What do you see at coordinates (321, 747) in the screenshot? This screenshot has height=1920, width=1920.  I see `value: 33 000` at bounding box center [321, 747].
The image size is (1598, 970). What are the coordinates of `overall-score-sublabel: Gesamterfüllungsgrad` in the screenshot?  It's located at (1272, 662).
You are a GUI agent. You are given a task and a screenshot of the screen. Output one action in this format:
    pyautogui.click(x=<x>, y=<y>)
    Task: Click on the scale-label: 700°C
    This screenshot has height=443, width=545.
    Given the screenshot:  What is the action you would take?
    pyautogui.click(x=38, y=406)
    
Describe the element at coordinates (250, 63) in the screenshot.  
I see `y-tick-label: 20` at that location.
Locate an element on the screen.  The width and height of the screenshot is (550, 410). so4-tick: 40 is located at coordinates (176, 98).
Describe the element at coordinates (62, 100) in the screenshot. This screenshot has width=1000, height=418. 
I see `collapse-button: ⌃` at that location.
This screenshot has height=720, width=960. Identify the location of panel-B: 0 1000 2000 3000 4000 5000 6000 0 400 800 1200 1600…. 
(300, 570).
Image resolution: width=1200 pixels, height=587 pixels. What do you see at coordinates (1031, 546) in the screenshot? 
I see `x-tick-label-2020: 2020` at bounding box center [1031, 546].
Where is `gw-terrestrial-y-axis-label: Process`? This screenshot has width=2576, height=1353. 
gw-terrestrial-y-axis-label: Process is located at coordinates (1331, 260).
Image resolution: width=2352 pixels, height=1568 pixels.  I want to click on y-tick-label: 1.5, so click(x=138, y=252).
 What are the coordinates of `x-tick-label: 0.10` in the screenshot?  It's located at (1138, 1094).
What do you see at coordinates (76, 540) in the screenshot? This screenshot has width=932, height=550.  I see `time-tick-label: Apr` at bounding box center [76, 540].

----------------

→ **Assigned task**
Render every line above as a JSON list of strings, one string per line, omitting any blank lines.

→ **Result**
[
  "What do you see at coordinates (321, 747) in the screenshot? This screenshot has height=1920, width=1920.  I see `value: 33 000` at bounding box center [321, 747].",
  "The image size is (1598, 970). What are the coordinates of `overall-score-sublabel: Gesamterfüllungsgrad` in the screenshot?  It's located at (1272, 662).",
  "You are a GUI agent. You are given a task and a screenshot of the screen. Output one action in this format:",
  "    pyautogui.click(x=<x>, y=<y>)",
  "    Task: Click on the scale-label: 700°C",
  "    This screenshot has height=443, width=545.",
  "    Given the screenshot:  What is the action you would take?",
  "    pyautogui.click(x=38, y=406)",
  "Describe the element at coordinates (250, 63) in the screenshot.  ",
  "I see `y-tick-label: 20` at that location.",
  "Locate an element on the screen.  The width and height of the screenshot is (550, 410). so4-tick: 40 is located at coordinates (176, 98).",
  "Describe the element at coordinates (62, 100) in the screenshot. This screenshot has width=1000, height=418. ",
  "I see `collapse-button: ⌃` at that location.",
  "This screenshot has height=720, width=960. Identify the location of panel-B: 0 1000 2000 3000 4000 5000 6000 0 400 800 1200 1600…. ",
  "(300, 570).",
  "Image resolution: width=1200 pixels, height=587 pixels. What do you see at coordinates (1031, 546) in the screenshot? ",
  "I see `x-tick-label-2020: 2020` at bounding box center [1031, 546].",
  "Where is `gw-terrestrial-y-axis-label: Process`? This screenshot has width=2576, height=1353. ",
  "gw-terrestrial-y-axis-label: Process is located at coordinates (1331, 260).",
  "Image resolution: width=2352 pixels, height=1568 pixels.  I want to click on y-tick-label: 1.5, so click(x=138, y=252).",
  " What are the coordinates of `x-tick-label: 0.10` in the screenshot?  It's located at (1138, 1094).",
  "What do you see at coordinates (76, 540) in the screenshot? This screenshot has width=932, height=550.  I see `time-tick-label: Apr` at bounding box center [76, 540]."
]